Textausschnitt:
★ ★ ★ ★ ★ ★ ★
Protest gegen das Bier-Patent
Bei Patenten für Braugerste, die Carlsberg und Heineken bekommen haben, läuft heute die Einspruchsfrist ab
- Heute wollen Kritiker vor dem Europäischen Patentamt (EPA) demonstrieren. Die Bierkonzerne Heineken und Carlsberg hatten sich Braugerste schützen lassen. Die Gegner argumentieren, dass damit der Produktionsprozess monoplisiert würde.
Brauerei-Besitzer Gottfried Härle ist überrascht. „Von einem Patent auf Braugerste höre ich zum ersten Mal.“Er macht sich Sorgen über Schutzrechte, die die Bier-Konzerne Heineken und Carlsberg zusammen beim Europäischen Patentamt (EPA) in München erwirkt haben. „Wenn solche Patente Bestand haben, wäre das ein Skandal“, sagt Härle, Chef der gleichnamigen Brauerei in Leutkirch (Kreis Ravensburg). Heute läuft die Einspruchsfrist für eines der Patente ab. Deswegen organisieren die Kritiker, unter anderem das Bündnis „Kein Patent auf Saatgut“und die Arbeitsgemeinschaft Bäuerlicher Landwirtschaft (ABL), einen Protest vor dem Amt. Sie fahren mit einem traditionellen Bierfuhrwerk vor und schenken Freibier aus, allerdings alkolholfrei. Die Patente hatten Carlsberg und Heineken bereits 2016 erhalten, ohne dass die Öffentlichkeit und die Branche groß Notiz genommen hatten. Die Schutzrechte beziehen sich auf die Auswahl zweier natürlich vorkommender, zufälliger Mutationen bei Braugerste und deren Kombination im Rahmen einer konventionellen Kreuzung. In der neuen Pflanze fehlen störende Geschmacksstoffe. Außerdem verbrauche der Brauprozess weniger Energie, erklärte Carlsberg.
Momentan dürfen die entsprechenden Pflanzen nur noch von den beiden Konzernen verwendet werden, es sei denn, diese erlauben andern Firmen die Nutzung gegen die Zahlung von Lizenzgebühren. Laut Carlsberg stellt das kein Problem dar, weil die fraglichen Pflanzen nur einen kleinen Anteil am europäischen BraugersteMarkt ausmachten.
★ ★ ★ ★ ★ ★ ★
Die Daten:
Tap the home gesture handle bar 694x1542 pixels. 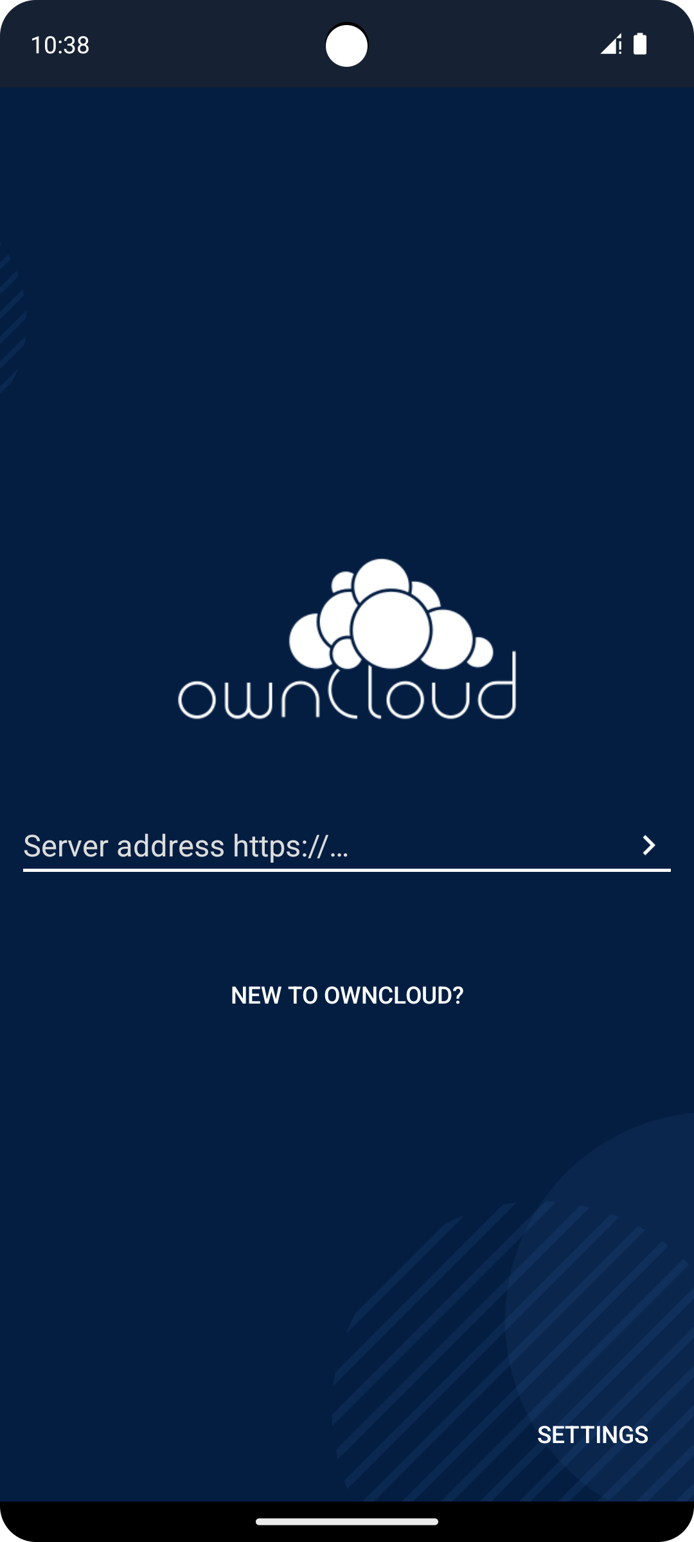347,1521
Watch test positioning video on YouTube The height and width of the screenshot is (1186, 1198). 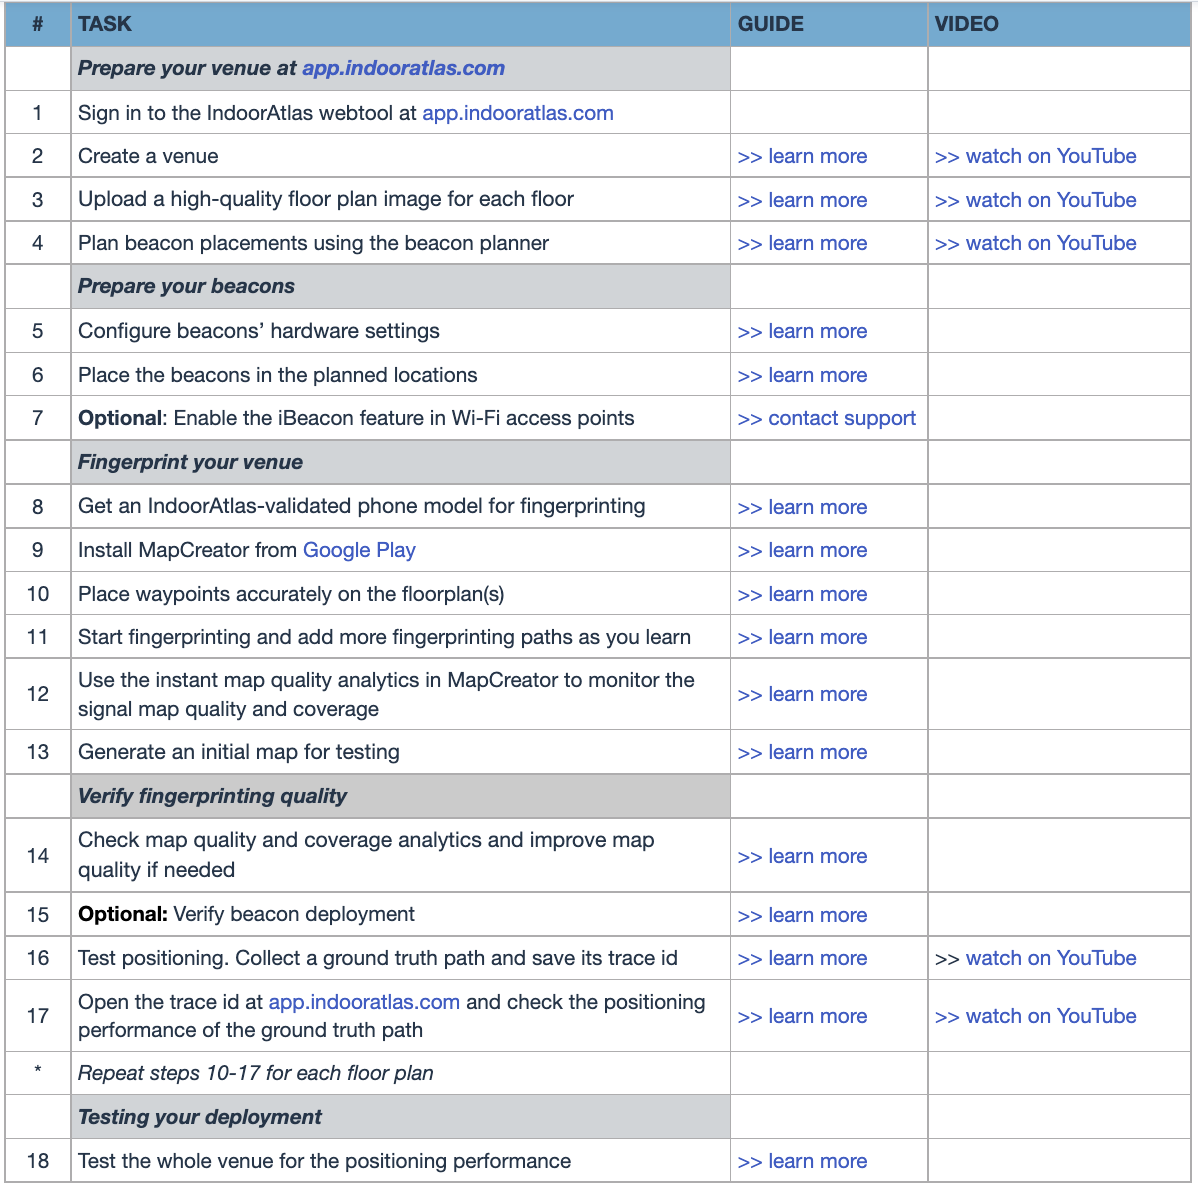click(x=1050, y=958)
★ ★ ★ ★ ★ ★ ★
Aufgabe 1: Nenne alle Städte und Landkreise, die im Textausschnitt zum Bier-Patent vorkommen.
Aufgabe 2: Schreibe den Textausschnitt zum Bier-Patent im Anschluss an seinen letzten Satz weiter.

Ergebnis 1:
München
Leutkirch
Kreis Ravensburg

Ergebnis 2:
Brauerei-Chef Härle ist trotzdem alarmiert. Wegen des Reinheitsgebots sei Braugerste in nahezu allen einheimischen Bieren enthalten. Verwendet würden 40 bis 50 gängige Sorten. Werde diese Auswahl durch Patentierung verringert, bringe das finanzielle Nachteile für Brauereien mit sich. „Braugerste muss ein frei zugänglicher Rohstoff bleiben“, so Härle. „Patente darauf könnten die Entwicklung unserer Firma einschränken. Das Patentamt sollte nicht dieser Weise den Interessen von Großkonzernen folgen.“Heineken und Carlsberg sind nach Anheuser-Busch InBev die größten Bierkonzerne der Welt.
Die drei Patente sind bereits in Kraft. Einsprüche haben keine aufschiebende Wirkung. Grundsätzlich könnte das Europäische Patentamt die Schutzrechte aber widerrufen. Ob es dazu kommt, ist fraglich. Derweil läuft ein politischer Prozess. Nach zehn Jahren öffentlicher Auseinandersetzungen um die Patentierung von Pflanzen und Tieren will die EUKommission eine Karstellung der Gesetze erreichen. Biologische Verfahren wie konventionelle Züchtung und Kreuzung, sowie deren Erzeugnisse sollen demnach nicht patentierbar sein, im Gegensatz zu gentechnologischen Veränderungen.
Wie die Mitgliedsstaaten der Europäischen Patentorganisation, die das Patentamt tragen, diesen Willen umsetzen, wird sich bald zeigen. Christoph Then vom Bündnis „Kein Patent auf Saatgut“fordert, dass auch natürliche Mutationen, wie sie im Fall der Braugerste eine Rolle spielen, nicht geschützt werden dürfen.